=== Problem to work on ===
Return the entries in full, exactly as written.

=== Data for the task ===
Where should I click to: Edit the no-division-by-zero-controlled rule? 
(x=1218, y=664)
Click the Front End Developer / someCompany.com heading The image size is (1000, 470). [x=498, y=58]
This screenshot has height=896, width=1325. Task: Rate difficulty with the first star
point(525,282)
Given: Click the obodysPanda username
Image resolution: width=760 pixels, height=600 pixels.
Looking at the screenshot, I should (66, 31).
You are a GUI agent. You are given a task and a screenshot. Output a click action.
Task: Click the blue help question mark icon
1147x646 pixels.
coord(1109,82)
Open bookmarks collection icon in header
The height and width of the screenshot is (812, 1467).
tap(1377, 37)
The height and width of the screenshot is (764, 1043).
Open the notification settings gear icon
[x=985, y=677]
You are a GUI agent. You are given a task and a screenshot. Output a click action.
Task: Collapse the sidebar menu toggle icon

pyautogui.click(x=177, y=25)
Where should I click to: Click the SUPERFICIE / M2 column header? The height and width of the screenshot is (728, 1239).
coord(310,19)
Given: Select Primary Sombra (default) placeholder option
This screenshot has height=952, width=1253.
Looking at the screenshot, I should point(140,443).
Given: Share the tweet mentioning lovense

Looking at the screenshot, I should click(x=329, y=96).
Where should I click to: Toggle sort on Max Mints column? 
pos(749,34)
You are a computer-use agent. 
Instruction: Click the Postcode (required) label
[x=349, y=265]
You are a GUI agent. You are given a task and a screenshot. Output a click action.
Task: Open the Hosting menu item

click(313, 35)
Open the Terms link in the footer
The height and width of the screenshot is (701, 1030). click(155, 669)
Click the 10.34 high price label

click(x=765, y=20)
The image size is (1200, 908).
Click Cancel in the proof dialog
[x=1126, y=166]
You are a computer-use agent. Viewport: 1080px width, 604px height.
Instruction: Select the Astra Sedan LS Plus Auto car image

=== Exercise answer ===
Where should I click to: Edit the no-division-by-zero-controlled rule? 
(x=1218, y=664)
Click the Front End Developer / someCompany.com heading The image size is (1000, 470). [x=498, y=58]
This screenshot has height=896, width=1325. Task: Rate difficulty with the first star
point(525,282)
Given: Click the obodysPanda username
Image resolution: width=760 pixels, height=600 pixels.
Looking at the screenshot, I should (66, 31).
You are a GUI agent. You are given a task and a screenshot. Output a click action.
Task: Click the blue help question mark icon
1147x646 pixels.
coord(1109,82)
Open bookmarks collection icon in header
The height and width of the screenshot is (812, 1467).
tap(1377, 37)
The height and width of the screenshot is (764, 1043).
Open the notification settings gear icon
[x=985, y=677]
You are a GUI agent. You are given a task and a screenshot. Output a click action.
Task: Collapse the sidebar menu toggle icon

pyautogui.click(x=177, y=25)
Where should I click to: Click the SUPERFICIE / M2 column header? The height and width of the screenshot is (728, 1239).
coord(310,19)
Given: Select Primary Sombra (default) placeholder option
This screenshot has height=952, width=1253.
Looking at the screenshot, I should point(140,443).
Given: Share the tweet mentioning lovense

Looking at the screenshot, I should click(x=329, y=96).
Where should I click to: Toggle sort on Max Mints column? 
pos(749,34)
You are a computer-use agent. 
Instruction: Click the Postcode (required) label
[x=349, y=265]
You are a GUI agent. You are given a task and a screenshot. Output a click action.
Task: Open the Hosting menu item

click(313, 35)
Open the Terms link in the footer
The height and width of the screenshot is (701, 1030). click(155, 669)
Click the 10.34 high price label

click(x=765, y=20)
The image size is (1200, 908).
Click Cancel in the proof dialog
[x=1126, y=166]
You are a computer-use agent. Viewport: 1080px width, 604px height.
Instruction: Select the Astra Sedan LS Plus Auto car image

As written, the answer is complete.